Only the lines from the one with "Where should I" through the end of the material are wanted, copied exactly and with the pictures left out.

**Supplied entries**
--- START ---
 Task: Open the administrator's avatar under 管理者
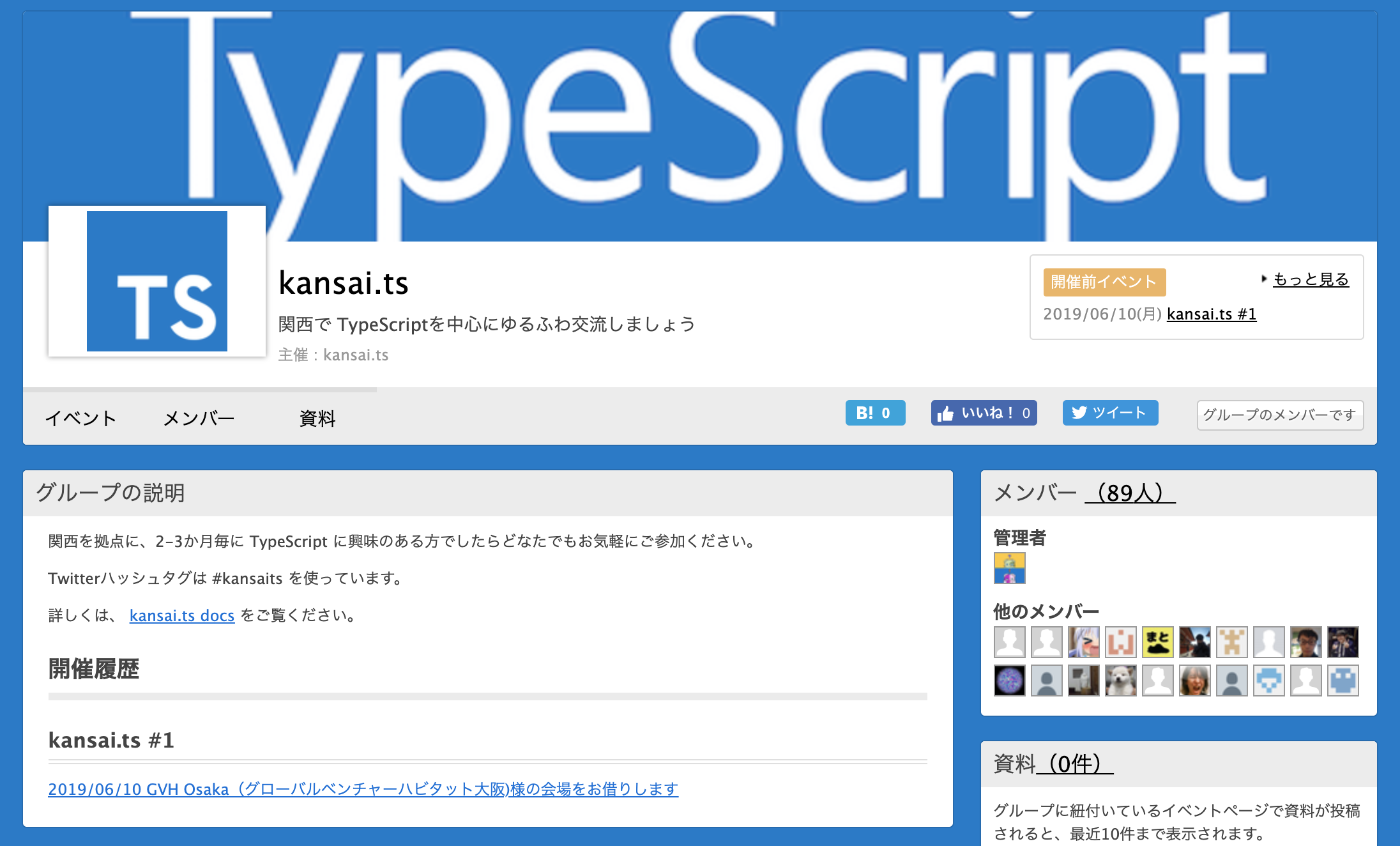tap(1009, 568)
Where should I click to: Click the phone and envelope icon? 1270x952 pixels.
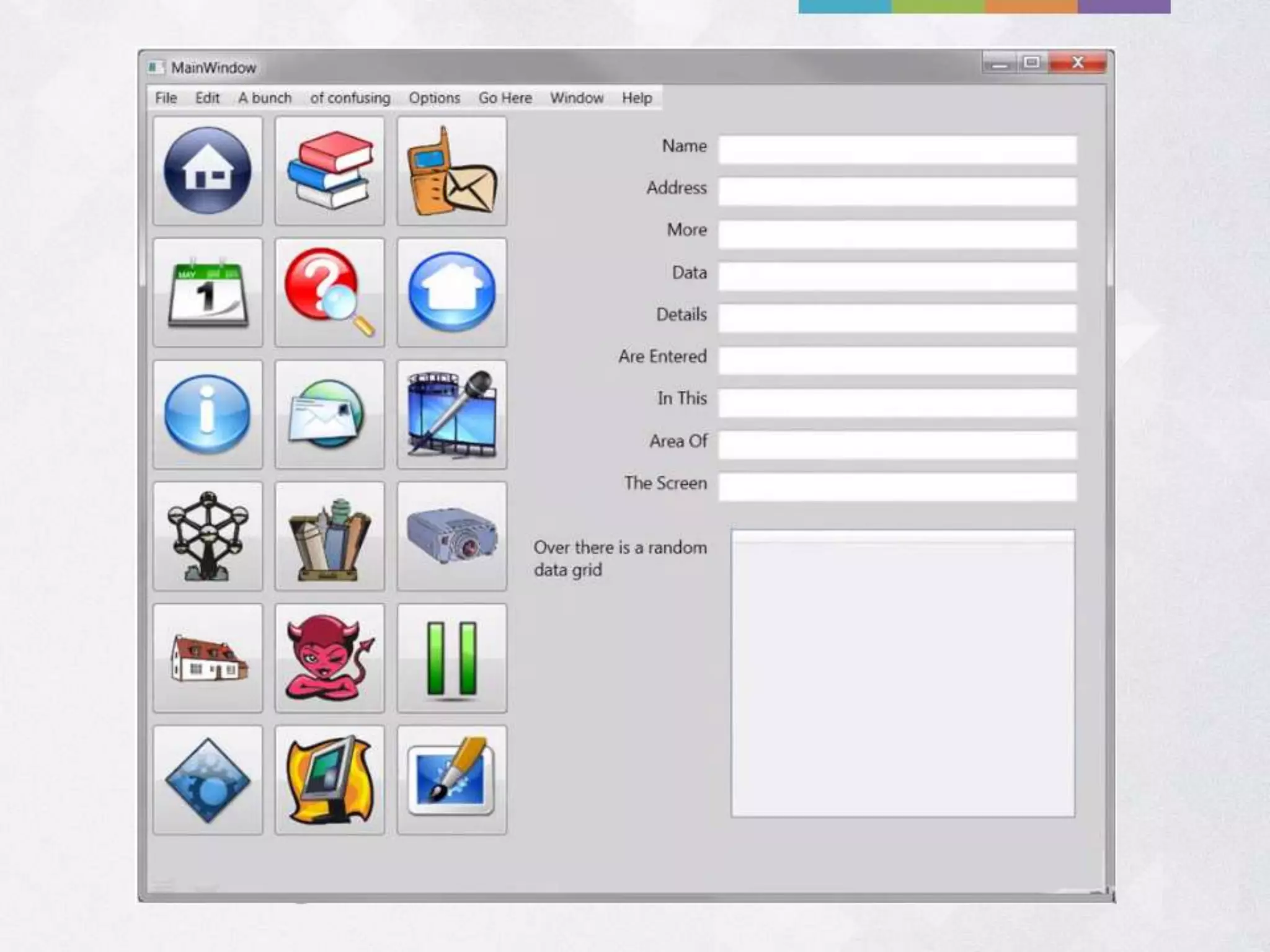451,170

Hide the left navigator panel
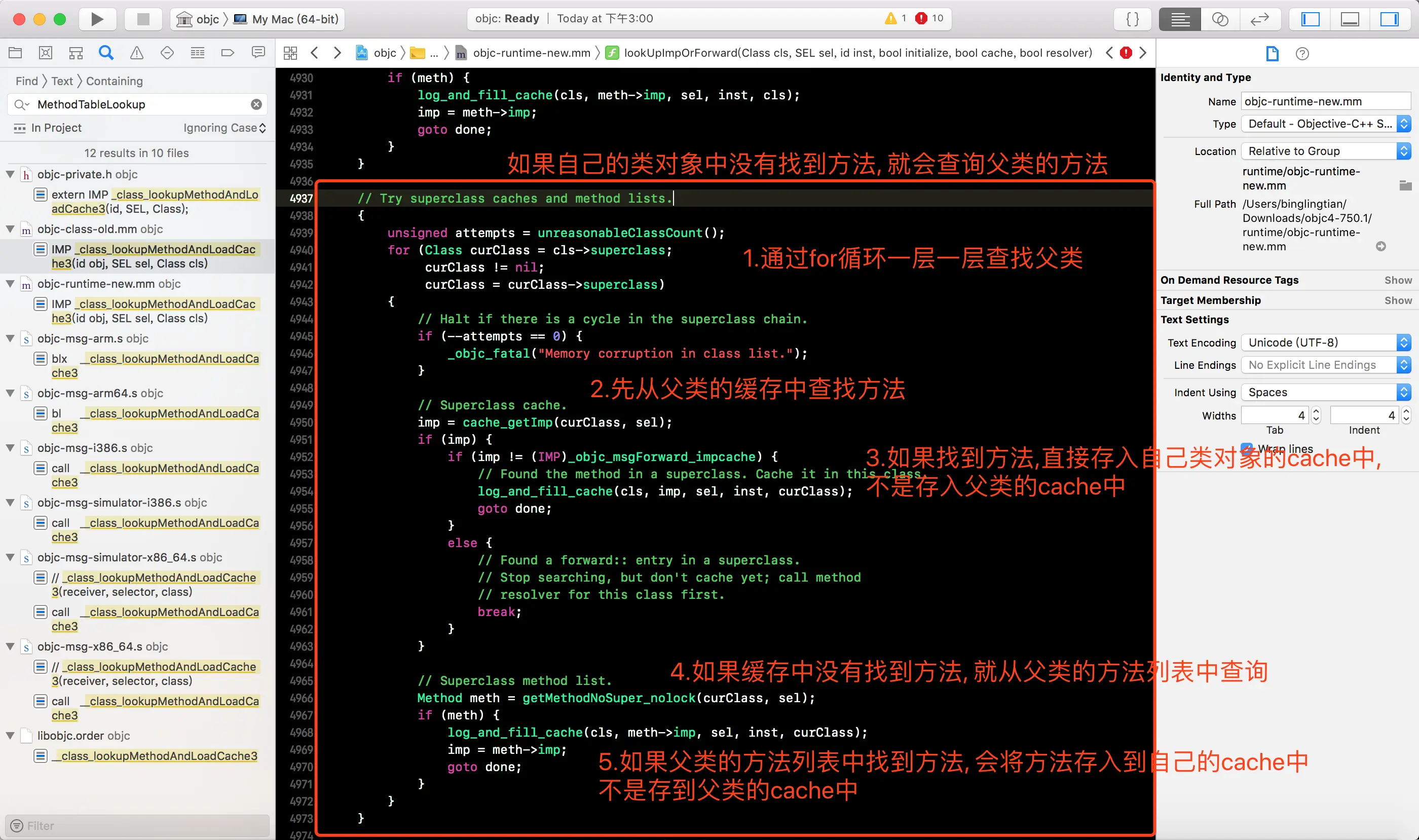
--- END ---
**Solution**
Where should I click to: Click the phone and envelope icon? 1270x952 pixels.
451,170

Hide the left navigator panel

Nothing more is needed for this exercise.